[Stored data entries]

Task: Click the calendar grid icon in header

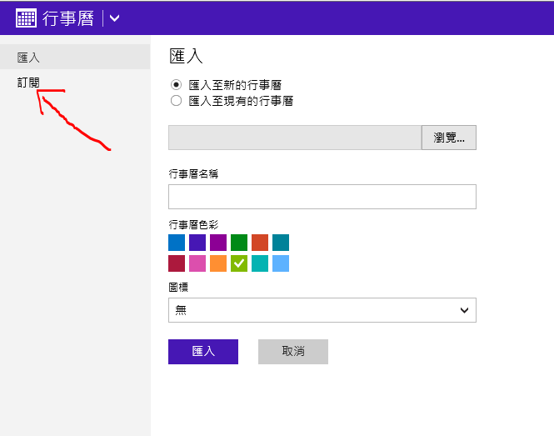Action: pyautogui.click(x=26, y=18)
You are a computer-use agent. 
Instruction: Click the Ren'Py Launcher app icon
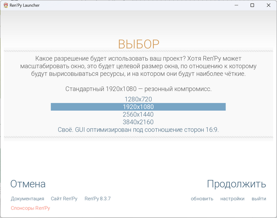coord(6,5)
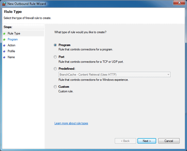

- _Problem details_
Although the records include pictures, output only their text, exactly and completely.

- _Solution for this task_
Task: Click the calendar grid icon in header

Action: pyautogui.click(x=26, y=18)
You are a computer-use agent. 
Instruction: Click the Ren'Py Launcher app icon
coord(6,5)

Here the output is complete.